• YOUR GOAL
Print the part of the records that begins with the line containing "Cancel the method edit with 取消" and ends with the line containing "Looking at the screenshot, I should point(40,22).", reproducing each line verbatim with both end lines included.

[Dataset entries]
## START

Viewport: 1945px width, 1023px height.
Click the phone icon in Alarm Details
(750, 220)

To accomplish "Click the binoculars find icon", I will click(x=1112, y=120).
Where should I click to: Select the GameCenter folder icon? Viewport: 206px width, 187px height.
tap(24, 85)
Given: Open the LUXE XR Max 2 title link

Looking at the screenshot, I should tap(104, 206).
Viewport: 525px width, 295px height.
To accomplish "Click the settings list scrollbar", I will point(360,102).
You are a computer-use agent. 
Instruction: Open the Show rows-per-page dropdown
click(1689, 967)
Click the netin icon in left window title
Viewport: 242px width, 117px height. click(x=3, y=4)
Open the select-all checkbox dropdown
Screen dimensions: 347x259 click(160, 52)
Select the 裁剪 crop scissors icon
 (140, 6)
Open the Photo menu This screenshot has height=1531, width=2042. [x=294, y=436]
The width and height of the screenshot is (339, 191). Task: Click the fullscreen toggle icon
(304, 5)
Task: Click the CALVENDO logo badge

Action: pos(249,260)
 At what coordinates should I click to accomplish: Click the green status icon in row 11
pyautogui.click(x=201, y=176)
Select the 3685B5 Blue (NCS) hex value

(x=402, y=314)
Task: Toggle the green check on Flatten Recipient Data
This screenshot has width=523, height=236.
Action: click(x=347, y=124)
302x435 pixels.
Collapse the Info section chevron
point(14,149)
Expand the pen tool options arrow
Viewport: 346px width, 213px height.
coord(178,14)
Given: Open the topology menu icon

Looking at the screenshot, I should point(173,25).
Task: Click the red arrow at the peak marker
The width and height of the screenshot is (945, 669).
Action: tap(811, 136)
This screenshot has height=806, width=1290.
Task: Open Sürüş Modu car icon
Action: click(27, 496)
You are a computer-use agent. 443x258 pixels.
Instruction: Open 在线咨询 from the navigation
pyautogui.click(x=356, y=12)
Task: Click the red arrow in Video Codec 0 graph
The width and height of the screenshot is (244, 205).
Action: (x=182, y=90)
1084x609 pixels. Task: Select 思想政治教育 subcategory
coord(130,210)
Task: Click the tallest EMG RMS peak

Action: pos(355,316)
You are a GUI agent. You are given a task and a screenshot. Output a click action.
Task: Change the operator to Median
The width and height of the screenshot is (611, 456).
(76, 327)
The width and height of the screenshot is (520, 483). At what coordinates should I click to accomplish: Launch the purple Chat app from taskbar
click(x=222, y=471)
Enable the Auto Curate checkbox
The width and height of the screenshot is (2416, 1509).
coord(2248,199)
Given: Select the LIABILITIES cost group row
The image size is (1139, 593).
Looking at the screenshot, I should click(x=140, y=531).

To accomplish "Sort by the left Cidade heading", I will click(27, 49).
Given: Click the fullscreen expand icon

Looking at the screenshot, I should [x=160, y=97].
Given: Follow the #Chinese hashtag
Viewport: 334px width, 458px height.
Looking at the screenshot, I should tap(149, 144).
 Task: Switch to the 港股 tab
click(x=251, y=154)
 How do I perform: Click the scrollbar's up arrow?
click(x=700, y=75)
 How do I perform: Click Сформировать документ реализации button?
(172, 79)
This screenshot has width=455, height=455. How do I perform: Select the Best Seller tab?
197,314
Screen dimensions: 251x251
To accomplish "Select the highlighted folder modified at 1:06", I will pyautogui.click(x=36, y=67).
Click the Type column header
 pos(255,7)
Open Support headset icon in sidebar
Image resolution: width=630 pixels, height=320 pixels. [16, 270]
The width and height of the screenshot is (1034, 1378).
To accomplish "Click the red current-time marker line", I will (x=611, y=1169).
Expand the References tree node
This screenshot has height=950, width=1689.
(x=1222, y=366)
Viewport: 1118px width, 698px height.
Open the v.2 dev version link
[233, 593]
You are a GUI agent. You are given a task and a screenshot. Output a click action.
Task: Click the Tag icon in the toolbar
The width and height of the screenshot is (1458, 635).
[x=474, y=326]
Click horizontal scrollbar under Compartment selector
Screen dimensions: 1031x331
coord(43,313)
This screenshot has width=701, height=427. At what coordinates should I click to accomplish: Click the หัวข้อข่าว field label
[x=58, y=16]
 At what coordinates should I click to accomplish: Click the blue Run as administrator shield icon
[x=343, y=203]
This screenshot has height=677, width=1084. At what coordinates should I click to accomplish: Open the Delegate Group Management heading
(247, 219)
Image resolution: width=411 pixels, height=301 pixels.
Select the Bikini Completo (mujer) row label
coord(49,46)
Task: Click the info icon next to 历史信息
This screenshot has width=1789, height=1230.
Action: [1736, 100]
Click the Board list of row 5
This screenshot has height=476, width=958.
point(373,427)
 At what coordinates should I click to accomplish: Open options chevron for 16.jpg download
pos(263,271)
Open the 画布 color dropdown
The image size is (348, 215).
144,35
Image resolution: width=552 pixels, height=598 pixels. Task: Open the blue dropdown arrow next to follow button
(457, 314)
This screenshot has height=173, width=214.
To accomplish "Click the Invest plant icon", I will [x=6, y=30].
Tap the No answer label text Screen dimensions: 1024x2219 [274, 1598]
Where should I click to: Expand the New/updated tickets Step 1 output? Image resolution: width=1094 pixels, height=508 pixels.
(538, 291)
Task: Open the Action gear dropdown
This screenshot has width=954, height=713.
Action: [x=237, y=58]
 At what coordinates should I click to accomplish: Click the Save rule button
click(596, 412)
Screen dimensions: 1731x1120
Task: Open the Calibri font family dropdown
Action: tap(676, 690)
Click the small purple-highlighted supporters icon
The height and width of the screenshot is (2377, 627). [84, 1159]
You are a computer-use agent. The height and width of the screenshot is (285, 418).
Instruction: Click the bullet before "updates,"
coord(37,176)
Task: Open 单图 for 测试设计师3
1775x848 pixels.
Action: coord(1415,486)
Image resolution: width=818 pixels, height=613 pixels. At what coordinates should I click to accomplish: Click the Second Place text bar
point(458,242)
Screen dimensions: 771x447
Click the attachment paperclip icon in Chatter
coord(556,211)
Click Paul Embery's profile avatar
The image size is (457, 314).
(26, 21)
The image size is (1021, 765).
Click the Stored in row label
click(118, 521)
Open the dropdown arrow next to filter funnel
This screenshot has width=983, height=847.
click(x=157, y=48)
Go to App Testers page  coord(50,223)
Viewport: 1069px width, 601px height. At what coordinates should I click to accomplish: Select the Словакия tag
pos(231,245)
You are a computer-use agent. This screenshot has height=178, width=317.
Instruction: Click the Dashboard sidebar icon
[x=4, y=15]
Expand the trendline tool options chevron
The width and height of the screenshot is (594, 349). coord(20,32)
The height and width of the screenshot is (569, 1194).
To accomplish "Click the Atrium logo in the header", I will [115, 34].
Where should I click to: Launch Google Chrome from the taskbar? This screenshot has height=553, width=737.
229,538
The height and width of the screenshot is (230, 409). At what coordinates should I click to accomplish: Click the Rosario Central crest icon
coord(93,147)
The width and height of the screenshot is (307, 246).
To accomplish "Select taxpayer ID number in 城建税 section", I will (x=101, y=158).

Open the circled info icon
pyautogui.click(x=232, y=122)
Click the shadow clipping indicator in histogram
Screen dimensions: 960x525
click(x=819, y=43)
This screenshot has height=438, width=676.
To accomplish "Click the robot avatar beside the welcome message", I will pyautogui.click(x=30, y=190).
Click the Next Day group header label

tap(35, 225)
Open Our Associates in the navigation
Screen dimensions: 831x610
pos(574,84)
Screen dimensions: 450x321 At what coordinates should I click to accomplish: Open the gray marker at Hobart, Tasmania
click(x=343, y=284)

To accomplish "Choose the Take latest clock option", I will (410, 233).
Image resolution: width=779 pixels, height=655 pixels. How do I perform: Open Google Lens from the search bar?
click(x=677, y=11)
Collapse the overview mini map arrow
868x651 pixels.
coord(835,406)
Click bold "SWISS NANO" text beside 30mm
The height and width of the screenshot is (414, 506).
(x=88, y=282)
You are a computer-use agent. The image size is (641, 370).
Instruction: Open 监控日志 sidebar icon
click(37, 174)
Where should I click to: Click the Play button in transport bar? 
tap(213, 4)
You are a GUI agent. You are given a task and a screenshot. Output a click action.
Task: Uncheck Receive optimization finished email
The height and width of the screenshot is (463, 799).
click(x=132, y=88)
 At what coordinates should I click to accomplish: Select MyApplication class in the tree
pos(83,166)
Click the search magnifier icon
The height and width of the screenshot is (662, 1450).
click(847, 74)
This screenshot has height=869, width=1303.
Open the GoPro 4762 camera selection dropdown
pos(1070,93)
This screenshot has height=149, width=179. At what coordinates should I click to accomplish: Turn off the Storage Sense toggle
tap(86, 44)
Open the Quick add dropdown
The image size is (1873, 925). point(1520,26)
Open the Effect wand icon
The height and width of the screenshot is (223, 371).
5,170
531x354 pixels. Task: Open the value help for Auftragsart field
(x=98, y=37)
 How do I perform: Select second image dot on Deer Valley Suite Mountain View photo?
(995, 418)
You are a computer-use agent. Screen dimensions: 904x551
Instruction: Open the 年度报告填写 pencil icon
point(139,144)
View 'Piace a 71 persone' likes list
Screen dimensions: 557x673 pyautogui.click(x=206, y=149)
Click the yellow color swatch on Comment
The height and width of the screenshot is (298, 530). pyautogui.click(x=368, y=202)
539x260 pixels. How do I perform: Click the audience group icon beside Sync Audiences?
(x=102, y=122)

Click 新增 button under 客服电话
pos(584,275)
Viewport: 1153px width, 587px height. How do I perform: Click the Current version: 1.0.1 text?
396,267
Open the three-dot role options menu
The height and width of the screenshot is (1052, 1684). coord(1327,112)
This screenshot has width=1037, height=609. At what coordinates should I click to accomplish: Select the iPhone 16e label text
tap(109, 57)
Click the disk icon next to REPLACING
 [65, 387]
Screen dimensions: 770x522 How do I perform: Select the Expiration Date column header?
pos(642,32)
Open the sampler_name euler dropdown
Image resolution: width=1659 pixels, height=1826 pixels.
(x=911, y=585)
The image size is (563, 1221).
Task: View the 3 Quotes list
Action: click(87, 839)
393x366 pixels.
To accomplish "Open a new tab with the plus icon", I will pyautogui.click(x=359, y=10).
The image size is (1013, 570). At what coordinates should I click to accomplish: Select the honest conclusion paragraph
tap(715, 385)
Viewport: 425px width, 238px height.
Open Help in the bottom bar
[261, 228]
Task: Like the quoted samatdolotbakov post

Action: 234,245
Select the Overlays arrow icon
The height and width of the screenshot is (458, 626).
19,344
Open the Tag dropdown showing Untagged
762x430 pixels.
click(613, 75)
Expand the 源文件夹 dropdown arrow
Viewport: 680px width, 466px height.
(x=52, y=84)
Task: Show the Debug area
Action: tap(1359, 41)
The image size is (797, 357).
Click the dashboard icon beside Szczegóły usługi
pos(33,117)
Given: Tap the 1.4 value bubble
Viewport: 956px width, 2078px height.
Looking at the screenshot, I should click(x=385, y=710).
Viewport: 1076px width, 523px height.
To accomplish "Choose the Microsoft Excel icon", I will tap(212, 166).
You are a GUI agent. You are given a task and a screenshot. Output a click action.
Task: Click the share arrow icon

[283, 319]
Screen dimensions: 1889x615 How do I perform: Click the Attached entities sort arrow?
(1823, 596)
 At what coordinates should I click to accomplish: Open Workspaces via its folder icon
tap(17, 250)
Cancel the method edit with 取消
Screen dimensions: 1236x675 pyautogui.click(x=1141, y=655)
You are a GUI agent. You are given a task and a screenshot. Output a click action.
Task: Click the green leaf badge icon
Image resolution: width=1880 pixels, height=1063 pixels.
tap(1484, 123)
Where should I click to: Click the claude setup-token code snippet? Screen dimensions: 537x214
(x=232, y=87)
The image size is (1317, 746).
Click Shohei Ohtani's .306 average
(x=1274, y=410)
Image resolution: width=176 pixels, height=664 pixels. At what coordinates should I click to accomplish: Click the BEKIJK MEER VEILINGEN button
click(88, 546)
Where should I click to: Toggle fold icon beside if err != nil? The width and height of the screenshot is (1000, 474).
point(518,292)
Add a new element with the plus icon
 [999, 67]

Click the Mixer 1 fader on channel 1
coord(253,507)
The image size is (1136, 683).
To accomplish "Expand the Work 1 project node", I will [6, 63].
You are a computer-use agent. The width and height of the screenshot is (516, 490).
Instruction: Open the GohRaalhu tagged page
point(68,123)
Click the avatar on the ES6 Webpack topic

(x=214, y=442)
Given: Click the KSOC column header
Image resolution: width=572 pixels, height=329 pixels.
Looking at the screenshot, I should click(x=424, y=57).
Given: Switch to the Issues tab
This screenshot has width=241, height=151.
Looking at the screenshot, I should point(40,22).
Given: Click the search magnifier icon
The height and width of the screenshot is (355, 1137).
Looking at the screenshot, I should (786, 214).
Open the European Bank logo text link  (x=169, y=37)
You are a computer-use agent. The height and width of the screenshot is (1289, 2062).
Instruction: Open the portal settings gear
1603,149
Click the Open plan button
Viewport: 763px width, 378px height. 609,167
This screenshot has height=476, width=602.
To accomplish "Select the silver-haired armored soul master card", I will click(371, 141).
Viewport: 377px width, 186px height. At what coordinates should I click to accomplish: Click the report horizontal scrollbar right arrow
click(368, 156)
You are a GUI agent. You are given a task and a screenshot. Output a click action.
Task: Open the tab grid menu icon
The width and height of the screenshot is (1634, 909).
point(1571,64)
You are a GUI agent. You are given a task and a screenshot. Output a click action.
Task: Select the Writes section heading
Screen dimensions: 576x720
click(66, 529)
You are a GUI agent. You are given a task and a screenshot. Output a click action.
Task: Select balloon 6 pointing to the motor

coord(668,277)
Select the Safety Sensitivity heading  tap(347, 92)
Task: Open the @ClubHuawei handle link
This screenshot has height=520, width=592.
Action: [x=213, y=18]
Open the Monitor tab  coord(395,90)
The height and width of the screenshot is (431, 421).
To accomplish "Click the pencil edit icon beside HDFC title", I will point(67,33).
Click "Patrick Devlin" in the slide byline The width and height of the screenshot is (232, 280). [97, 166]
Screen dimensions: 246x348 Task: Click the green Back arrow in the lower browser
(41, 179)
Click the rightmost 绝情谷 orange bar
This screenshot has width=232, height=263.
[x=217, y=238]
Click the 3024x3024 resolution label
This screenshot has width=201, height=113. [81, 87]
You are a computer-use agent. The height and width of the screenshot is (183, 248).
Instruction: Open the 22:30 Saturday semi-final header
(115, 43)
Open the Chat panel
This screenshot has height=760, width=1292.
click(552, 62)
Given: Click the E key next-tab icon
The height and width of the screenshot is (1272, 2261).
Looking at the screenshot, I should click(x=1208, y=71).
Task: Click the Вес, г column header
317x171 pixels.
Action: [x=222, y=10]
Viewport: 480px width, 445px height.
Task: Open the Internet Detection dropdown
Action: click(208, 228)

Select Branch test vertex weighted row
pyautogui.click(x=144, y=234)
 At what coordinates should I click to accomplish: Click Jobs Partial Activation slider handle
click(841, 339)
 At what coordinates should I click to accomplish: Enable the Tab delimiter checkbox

## END

• ANSWER TO THIS PROBLEM
Cancel the method edit with 取消
Screen dimensions: 1236x675 pyautogui.click(x=1141, y=655)
You are a GUI agent. You are given a task and a screenshot. Output a click action.
Task: Click the green leaf badge icon
Image resolution: width=1880 pixels, height=1063 pixels.
tap(1484, 123)
Where should I click to: Click the claude setup-token code snippet? Screen dimensions: 537x214
(x=232, y=87)
The image size is (1317, 746).
Click Shohei Ohtani's .306 average
(x=1274, y=410)
Image resolution: width=176 pixels, height=664 pixels. At what coordinates should I click to accomplish: Click the BEKIJK MEER VEILINGEN button
click(88, 546)
Where should I click to: Toggle fold icon beside if err != nil? The width and height of the screenshot is (1000, 474).
point(518,292)
Add a new element with the plus icon
 [999, 67]

Click the Mixer 1 fader on channel 1
coord(253,507)
The image size is (1136, 683).
To accomplish "Expand the Work 1 project node", I will [6, 63].
You are a computer-use agent. The width and height of the screenshot is (516, 490).
Instruction: Open the GohRaalhu tagged page
point(68,123)
Click the avatar on the ES6 Webpack topic

(x=214, y=442)
Given: Click the KSOC column header
Image resolution: width=572 pixels, height=329 pixels.
Looking at the screenshot, I should click(x=424, y=57).
Given: Switch to the Issues tab
This screenshot has width=241, height=151.
Looking at the screenshot, I should point(40,22).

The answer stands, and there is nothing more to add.